Developers are free to use their own shaders and are not bound by any SpeedTree templates or conventions. The sole restriction is that the vertex declaration of the vertex shaders must match the vertex packing set in the Lua script in the Modeler used on .stsdk export. You are free to use different vertex formats for each .stsdk/shader pairing if you wish – you are not restricted to single format.

The shaders we use for our reference forest are located in [SDK Installation Path]/SampleForest/Shaders/Vegetation/. We have provided sample shaders for forward and deferred rendering. The vertex declarations for the tree shaders match Standard.lua, the grass shaders match Standard_Grass.lua, and the billboard shaders match Standard_Billboard.lua, all of which can be found in the Modeler installation. Refer to render configuration system for details on how to match .stsdk files and render states to specific shaders.

During graphics initialization, through the callback-based render configuration system, the SDK allows the host application to set which shader to use for each render configuration. In our example in the reference application, decisions are made as to when to use forward or deferred shaders (the reference application can be configured either way), when to use tree-specific, grass-specific, billboard/imposter-specifc shaders, and when to use the depth-only or fogged variants of those shaders.

Wind

Each of the sample shaders use what we call “SpeedTree Games 9” wind (SpeedTree has different algorithms based on version and speed requirements). For SpeedTree's wind approach, see Wind Overview.

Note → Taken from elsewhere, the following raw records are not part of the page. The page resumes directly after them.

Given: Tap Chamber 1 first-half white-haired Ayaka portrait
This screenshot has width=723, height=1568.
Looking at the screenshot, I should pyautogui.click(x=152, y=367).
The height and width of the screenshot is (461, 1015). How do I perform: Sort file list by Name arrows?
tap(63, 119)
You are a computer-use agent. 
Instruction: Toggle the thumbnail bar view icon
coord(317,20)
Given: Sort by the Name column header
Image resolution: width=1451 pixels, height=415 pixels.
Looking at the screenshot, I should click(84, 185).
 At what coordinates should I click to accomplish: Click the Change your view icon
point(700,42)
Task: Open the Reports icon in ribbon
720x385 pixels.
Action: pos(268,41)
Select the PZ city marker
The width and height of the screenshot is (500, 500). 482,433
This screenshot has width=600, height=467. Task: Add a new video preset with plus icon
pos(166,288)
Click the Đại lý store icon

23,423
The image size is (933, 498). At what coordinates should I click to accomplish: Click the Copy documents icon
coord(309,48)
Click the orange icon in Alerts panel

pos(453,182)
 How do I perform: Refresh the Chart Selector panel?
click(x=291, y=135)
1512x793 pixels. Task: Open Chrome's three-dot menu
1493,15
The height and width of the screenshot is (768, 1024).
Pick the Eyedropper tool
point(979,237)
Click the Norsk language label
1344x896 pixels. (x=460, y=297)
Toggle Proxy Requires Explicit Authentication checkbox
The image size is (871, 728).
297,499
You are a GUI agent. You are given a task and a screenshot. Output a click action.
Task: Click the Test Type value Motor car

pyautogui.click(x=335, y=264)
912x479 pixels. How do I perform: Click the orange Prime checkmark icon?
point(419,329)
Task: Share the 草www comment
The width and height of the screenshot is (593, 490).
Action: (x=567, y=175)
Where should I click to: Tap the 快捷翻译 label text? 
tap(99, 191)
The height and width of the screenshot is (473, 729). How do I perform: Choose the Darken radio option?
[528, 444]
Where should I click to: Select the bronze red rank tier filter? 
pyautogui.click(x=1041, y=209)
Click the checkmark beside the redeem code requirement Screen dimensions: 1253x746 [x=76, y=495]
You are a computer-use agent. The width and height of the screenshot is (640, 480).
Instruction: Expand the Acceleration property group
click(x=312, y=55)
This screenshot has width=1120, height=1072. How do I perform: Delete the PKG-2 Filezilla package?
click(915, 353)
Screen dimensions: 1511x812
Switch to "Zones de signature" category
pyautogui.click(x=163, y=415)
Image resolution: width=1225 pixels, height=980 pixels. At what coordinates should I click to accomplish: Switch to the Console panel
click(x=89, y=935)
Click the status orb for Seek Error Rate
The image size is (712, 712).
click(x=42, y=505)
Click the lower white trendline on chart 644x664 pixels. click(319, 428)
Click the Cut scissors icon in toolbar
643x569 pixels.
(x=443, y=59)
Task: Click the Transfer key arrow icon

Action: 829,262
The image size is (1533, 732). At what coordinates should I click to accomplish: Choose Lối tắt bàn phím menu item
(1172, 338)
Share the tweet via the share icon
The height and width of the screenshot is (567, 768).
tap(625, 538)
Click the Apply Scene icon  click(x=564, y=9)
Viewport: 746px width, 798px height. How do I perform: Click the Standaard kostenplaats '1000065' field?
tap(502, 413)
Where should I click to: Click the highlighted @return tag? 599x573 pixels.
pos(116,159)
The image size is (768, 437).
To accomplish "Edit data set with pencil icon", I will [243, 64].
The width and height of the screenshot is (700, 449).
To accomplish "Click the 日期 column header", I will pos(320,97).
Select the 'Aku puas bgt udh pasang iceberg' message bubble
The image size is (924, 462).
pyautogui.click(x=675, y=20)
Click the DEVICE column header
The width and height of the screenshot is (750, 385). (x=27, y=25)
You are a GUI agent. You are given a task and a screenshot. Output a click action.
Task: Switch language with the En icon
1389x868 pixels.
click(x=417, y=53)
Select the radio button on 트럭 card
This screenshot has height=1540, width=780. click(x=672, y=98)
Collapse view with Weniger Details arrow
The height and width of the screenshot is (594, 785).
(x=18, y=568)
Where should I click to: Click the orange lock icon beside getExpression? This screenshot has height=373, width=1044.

While the How to Use This SDK section details different ways to use the SDK, there is an approach we see some developers take related to wind that involves leveraging the wind system but bypassing the rest of the SDK run-time. There are several ways this can be done, but the core components are:

  • Per-Vertex Data: Find a way to preserve the per-vertex wind data generated by the Modeler. This is easily done by using the SDK's .stsdk file loading functions, but the Modeler can also export all vertex data using the .xml export. This per-vertex data is key to implementing SpeedTree's unique and efficient approach.
  • CPU-Side State: The SDK uses the SpeedTree::CWindStateMgr class, defined in Include/SpeedTree/Core/SpeedTreeWind.h, to advance the wind state for each base tree. Values are uploaded via shader constants for the wind shader.
  • Wind Shaders: The SDK includes several wind types but the main file for the SDK 9 games wind system is Include/SpeedTree/Core/SpeedTreeWind.h. All wind modes leverage both the per-vertex data and the wind state variables to achieve the wind animation entirely in the vertex shader stage.

Shader compilation

We include a utility for compiling shaders for use with the SpeedTree SDK (speedtree_shader_compiler.exe in the [SDK Install Path/SampleForest/Shaders/ folder). The batch file sitting next to it, compile_all_speedtree_shaders.bat, recurses through the folder structure, compiling all .hlsl files that it can find. It distinguishes vertex and pixel shaders by their “_vs” or “_ps” suffixes, an SDK standard.

While you are free to invoke fxc.exe directly (for example: for DirectX 11), the compilation utility will also #define a few macros for each target platform. For example, when compiling to DirectX 11, it will invoke fxc.exe with /DST_DIRECTX11=1, letting the SpeedTree-specific include files know which platform is being targeted. It will also place the compiled files in a subfolder next to the source. In the case of DirectX 11, the subfolder will always be called shaders_directx11/. This is where the SpeedTree SDK will look for platform-specific compiled files by default, but developers are free to change this in our C++ source.